Friday, May 24, 2024

 

Behar: Faith in the system

I have very little farming experience. I get food and clothing and shelter in exchange for money. I get the money  in exchange for advising people on their health. I am far removed from agriculture. I do not know the significance of cultivating and fallow.

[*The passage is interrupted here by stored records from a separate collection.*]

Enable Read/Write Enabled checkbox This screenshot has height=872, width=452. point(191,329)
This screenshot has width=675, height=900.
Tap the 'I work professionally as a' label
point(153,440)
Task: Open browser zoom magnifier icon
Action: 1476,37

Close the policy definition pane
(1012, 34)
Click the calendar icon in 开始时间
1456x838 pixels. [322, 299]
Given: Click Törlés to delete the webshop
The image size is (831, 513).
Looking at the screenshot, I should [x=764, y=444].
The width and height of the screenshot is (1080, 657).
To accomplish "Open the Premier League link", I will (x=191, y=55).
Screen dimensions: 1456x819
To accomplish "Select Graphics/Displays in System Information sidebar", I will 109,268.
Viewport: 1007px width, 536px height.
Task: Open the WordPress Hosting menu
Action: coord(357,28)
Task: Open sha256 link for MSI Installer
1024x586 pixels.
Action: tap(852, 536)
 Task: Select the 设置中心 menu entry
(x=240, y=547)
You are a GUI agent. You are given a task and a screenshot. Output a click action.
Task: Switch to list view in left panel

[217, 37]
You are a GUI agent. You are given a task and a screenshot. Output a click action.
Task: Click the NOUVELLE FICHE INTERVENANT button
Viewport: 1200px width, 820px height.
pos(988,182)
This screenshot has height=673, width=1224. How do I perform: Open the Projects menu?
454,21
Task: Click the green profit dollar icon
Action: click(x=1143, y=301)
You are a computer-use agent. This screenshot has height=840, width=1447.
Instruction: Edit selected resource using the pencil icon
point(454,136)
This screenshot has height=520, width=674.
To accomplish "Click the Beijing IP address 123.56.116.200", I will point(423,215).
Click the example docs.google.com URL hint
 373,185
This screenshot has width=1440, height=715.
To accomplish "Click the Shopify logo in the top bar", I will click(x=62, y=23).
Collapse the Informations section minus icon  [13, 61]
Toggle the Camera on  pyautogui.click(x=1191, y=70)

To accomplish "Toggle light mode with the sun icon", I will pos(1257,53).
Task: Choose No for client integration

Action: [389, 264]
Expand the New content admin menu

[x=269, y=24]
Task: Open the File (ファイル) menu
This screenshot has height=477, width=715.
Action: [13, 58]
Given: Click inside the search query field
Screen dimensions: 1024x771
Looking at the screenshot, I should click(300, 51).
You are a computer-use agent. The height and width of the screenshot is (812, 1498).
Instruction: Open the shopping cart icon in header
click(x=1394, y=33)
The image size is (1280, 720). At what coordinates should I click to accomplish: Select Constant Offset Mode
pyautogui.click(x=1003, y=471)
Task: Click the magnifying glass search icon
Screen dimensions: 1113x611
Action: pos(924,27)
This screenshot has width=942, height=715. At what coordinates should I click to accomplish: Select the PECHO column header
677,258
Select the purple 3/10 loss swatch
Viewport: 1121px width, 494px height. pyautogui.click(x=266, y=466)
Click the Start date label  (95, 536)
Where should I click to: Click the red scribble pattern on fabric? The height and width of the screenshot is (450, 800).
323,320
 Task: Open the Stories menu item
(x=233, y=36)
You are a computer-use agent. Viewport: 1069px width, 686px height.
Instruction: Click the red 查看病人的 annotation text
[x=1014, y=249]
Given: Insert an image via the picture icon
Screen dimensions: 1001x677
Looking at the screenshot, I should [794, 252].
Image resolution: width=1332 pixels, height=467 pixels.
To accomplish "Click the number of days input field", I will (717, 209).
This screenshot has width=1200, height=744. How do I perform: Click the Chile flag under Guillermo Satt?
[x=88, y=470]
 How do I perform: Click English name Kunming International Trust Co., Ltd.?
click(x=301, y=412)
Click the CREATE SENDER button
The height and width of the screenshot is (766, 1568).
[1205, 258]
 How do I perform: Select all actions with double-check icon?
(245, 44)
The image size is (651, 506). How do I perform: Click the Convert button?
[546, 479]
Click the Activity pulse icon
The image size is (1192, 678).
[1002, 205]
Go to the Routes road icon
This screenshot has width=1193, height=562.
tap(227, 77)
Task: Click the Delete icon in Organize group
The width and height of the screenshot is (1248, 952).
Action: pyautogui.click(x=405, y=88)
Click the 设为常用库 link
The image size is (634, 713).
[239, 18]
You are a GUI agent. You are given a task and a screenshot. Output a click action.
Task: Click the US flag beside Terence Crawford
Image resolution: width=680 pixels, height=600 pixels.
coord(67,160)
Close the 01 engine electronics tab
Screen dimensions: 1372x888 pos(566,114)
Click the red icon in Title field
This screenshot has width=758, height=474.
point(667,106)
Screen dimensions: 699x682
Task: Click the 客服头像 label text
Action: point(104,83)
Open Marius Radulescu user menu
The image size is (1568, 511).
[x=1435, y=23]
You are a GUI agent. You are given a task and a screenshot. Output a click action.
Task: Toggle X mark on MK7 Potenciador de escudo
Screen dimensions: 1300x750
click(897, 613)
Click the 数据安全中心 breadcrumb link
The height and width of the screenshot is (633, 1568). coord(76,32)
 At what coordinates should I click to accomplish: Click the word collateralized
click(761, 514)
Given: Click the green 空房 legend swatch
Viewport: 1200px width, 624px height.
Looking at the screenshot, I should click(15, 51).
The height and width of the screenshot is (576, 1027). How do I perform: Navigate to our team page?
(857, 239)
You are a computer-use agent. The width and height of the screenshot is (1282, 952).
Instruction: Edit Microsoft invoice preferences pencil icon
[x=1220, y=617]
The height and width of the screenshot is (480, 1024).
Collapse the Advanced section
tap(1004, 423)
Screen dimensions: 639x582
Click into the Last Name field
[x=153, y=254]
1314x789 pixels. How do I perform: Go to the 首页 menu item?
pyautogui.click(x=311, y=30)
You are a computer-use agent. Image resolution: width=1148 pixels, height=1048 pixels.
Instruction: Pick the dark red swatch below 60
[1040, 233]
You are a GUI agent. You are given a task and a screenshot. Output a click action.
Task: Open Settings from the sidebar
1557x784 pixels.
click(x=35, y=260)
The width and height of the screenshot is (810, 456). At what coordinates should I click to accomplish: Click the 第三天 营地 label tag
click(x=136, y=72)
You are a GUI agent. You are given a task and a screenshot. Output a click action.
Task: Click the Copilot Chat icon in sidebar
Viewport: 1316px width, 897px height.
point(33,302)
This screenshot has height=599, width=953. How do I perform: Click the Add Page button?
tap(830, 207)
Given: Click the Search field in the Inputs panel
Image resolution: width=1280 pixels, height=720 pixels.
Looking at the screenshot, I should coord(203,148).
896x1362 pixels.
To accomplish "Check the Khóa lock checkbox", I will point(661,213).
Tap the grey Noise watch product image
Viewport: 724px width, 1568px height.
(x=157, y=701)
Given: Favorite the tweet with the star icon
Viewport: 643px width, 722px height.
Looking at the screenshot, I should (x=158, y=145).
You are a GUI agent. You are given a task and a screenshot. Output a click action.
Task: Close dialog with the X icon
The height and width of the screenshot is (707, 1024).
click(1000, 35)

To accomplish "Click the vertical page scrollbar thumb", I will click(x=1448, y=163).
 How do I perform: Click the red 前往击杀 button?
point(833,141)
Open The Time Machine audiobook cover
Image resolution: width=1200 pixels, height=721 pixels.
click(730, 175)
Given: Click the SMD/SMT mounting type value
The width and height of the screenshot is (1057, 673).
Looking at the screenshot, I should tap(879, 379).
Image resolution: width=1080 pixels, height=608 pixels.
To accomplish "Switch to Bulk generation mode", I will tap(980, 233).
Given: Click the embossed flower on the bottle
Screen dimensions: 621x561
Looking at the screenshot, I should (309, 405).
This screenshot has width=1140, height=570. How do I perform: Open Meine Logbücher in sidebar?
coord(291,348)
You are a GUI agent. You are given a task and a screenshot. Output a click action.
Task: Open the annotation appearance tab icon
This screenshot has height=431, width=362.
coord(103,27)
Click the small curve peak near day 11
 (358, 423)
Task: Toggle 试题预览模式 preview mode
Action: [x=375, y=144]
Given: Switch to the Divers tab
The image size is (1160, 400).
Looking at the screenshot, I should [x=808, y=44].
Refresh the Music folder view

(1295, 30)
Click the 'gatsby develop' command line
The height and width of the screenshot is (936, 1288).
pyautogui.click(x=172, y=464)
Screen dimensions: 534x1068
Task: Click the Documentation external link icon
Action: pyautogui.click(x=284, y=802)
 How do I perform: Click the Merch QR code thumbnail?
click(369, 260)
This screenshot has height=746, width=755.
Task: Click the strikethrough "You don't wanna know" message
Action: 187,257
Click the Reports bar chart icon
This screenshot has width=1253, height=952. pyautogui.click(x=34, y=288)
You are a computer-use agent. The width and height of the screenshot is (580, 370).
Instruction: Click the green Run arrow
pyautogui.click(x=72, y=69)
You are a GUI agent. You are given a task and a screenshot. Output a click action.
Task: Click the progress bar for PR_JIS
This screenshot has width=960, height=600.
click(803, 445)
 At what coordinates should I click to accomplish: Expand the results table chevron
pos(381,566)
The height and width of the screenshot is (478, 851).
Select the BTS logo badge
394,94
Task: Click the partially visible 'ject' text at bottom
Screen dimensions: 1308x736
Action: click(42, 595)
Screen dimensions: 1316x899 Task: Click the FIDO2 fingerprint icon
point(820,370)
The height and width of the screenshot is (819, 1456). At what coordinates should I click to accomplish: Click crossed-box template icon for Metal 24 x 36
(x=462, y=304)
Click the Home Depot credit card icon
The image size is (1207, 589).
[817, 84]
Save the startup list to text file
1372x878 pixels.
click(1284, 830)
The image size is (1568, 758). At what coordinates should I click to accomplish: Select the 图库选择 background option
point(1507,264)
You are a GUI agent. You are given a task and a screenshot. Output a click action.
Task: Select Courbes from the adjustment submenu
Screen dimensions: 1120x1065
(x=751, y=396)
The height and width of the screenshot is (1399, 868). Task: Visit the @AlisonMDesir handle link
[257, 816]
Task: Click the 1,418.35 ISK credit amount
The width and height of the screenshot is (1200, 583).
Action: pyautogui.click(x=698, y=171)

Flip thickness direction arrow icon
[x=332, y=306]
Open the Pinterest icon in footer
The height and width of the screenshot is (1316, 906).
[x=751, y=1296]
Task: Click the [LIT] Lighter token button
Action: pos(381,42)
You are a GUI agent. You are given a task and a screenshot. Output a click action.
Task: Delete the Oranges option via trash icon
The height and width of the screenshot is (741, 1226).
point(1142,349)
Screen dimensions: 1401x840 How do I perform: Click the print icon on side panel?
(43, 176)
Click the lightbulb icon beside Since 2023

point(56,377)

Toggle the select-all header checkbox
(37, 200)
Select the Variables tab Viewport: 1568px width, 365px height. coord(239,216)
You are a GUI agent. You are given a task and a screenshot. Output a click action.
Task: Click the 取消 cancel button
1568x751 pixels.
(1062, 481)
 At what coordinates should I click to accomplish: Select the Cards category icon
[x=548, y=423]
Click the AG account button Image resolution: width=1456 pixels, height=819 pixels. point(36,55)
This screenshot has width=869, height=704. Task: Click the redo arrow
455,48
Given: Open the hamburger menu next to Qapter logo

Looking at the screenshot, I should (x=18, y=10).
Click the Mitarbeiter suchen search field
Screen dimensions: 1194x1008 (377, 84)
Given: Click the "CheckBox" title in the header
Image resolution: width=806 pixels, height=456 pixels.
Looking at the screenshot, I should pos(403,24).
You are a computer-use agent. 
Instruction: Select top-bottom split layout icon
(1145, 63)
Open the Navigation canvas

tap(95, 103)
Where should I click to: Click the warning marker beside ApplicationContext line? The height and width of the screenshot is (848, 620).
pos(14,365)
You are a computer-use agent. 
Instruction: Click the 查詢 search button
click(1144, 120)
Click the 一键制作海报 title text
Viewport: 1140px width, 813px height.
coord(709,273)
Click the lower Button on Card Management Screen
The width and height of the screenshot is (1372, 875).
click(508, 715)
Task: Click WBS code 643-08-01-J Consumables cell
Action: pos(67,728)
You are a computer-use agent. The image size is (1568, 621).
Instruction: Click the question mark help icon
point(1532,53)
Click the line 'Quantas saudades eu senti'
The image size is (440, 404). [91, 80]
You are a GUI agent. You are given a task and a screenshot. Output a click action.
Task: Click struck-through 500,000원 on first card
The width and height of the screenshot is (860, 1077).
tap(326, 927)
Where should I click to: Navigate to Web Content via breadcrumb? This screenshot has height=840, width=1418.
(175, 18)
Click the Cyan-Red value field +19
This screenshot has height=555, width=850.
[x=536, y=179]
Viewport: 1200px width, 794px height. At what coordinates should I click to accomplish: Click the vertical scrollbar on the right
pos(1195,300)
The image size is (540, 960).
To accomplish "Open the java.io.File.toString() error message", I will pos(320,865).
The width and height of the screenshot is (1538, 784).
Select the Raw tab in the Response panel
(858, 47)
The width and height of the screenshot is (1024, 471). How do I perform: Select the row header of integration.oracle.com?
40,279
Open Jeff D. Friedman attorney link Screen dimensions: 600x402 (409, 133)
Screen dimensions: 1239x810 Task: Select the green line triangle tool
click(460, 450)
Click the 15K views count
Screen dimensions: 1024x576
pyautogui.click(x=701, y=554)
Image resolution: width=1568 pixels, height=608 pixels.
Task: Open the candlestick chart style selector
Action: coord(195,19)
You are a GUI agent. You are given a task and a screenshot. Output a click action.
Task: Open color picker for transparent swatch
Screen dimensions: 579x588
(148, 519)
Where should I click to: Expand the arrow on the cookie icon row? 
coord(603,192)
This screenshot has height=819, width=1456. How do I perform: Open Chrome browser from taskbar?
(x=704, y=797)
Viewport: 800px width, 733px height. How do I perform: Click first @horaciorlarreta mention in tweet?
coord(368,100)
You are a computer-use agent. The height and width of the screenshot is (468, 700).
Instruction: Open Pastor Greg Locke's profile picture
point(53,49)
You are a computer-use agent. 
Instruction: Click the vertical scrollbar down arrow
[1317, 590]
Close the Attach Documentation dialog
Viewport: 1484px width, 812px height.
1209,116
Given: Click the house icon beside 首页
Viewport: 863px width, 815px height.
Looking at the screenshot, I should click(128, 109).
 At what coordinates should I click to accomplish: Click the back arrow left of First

The famous first Rahi in Behar that generates the Hebrew cliché

 

. מָה עִנְיַן שְׁמִטָּה אֵצֶל הַר סִינַי Mah inyan shmitah aytzel har Sinai

What has the matter of the Sabbatical year to do with Mount Sinai 

 works at a deeper, more granular level: Mah inyan shmita. What is this shmitah? Since cultivation of the land is so foreign to me, what are these commandments concerning the land’s Sabbatical year and why am I being informed. I am uncomfortable with forming an opinion about something that is so important to me and so removed from my understanding. How much do the Rabbis, the deciders of halacha, the representatives of Sinai, know about these matters? Won’t there be a famine if agricultural activity ceases for 2 years, at Yovel, the Jubilee year?  This is fear posing as rational thought. Microsoft Copilot ( ChatGPT) estimates that : “stored grains could potentially feed the entire US population for approximately 3 years and 3 months.” It could not have come out more perfect! (Israel has enough stored grain for 18 days!)

 

Most years, Behar and Bechukothai are read together. This leap year, they are not, they are read separately. When they are read together, a message emerges. A set of very difficult rules about Shmitah and Yovel are set out. These mitzvoth deal with fundamental economic activities: agriculture, shelter, possession; they deal with the necessities of food and shelter. They call for abstention from reaping or sowing the land; an enforced vacation that generates a fear of famine. Bechokothai then gives the Torah’s perspective: Human activity is not the determinant of plenty or famine, it is Gd who grants sustenance.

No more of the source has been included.